Only the lines running from the one with "This screenshot has height=630, width=1200." to the end of the listing should be returned, each exactly as it appears, with both ends kept.
== Segment start ==
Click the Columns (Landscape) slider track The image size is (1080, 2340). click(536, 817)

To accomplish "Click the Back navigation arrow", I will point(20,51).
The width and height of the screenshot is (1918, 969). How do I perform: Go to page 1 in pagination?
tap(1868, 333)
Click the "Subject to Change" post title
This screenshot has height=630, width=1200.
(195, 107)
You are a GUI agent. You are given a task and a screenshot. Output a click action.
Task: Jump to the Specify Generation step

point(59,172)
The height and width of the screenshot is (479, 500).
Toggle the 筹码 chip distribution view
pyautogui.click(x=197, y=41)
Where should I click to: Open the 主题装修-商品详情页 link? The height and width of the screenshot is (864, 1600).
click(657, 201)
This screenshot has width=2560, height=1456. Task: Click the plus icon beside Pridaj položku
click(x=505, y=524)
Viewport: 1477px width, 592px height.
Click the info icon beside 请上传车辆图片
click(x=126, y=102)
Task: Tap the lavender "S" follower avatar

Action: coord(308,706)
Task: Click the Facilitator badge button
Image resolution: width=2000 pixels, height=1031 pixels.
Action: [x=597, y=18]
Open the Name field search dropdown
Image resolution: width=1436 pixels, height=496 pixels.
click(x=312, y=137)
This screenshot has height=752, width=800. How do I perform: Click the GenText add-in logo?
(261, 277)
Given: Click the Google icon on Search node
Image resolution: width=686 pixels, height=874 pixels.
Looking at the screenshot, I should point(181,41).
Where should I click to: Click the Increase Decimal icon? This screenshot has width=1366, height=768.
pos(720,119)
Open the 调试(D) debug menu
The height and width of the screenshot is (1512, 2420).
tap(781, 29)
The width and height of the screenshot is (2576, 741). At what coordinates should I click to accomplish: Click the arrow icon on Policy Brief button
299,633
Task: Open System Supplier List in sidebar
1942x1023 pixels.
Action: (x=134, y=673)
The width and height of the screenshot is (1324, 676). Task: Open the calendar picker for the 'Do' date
== Segment end ==
**EXERCISE RESPONSE**
This screenshot has height=630, width=1200.
(195, 107)
You are a GUI agent. You are given a task and a screenshot. Output a click action.
Task: Jump to the Specify Generation step

point(59,172)
The height and width of the screenshot is (479, 500).
Toggle the 筹码 chip distribution view
pyautogui.click(x=197, y=41)
Where should I click to: Open the 主题装修-商品详情页 link? The height and width of the screenshot is (864, 1600).
click(657, 201)
This screenshot has width=2560, height=1456. Task: Click the plus icon beside Pridaj položku
click(x=505, y=524)
Viewport: 1477px width, 592px height.
Click the info icon beside 请上传车辆图片
click(x=126, y=102)
Task: Tap the lavender "S" follower avatar

Action: coord(308,706)
Task: Click the Facilitator badge button
Image resolution: width=2000 pixels, height=1031 pixels.
Action: [x=597, y=18]
Open the Name field search dropdown
Image resolution: width=1436 pixels, height=496 pixels.
click(x=312, y=137)
This screenshot has height=752, width=800. How do I perform: Click the GenText add-in logo?
(261, 277)
Given: Click the Google icon on Search node
Image resolution: width=686 pixels, height=874 pixels.
Looking at the screenshot, I should point(181,41).
Where should I click to: Click the Increase Decimal icon? This screenshot has width=1366, height=768.
pos(720,119)
Open the 调试(D) debug menu
The height and width of the screenshot is (1512, 2420).
tap(781, 29)
The width and height of the screenshot is (2576, 741). At what coordinates should I click to accomplish: Click the arrow icon on Policy Brief button
299,633
Task: Open System Supplier List in sidebar
1942x1023 pixels.
Action: (x=134, y=673)
The width and height of the screenshot is (1324, 676). Task: Open the calendar picker for the 'Do' date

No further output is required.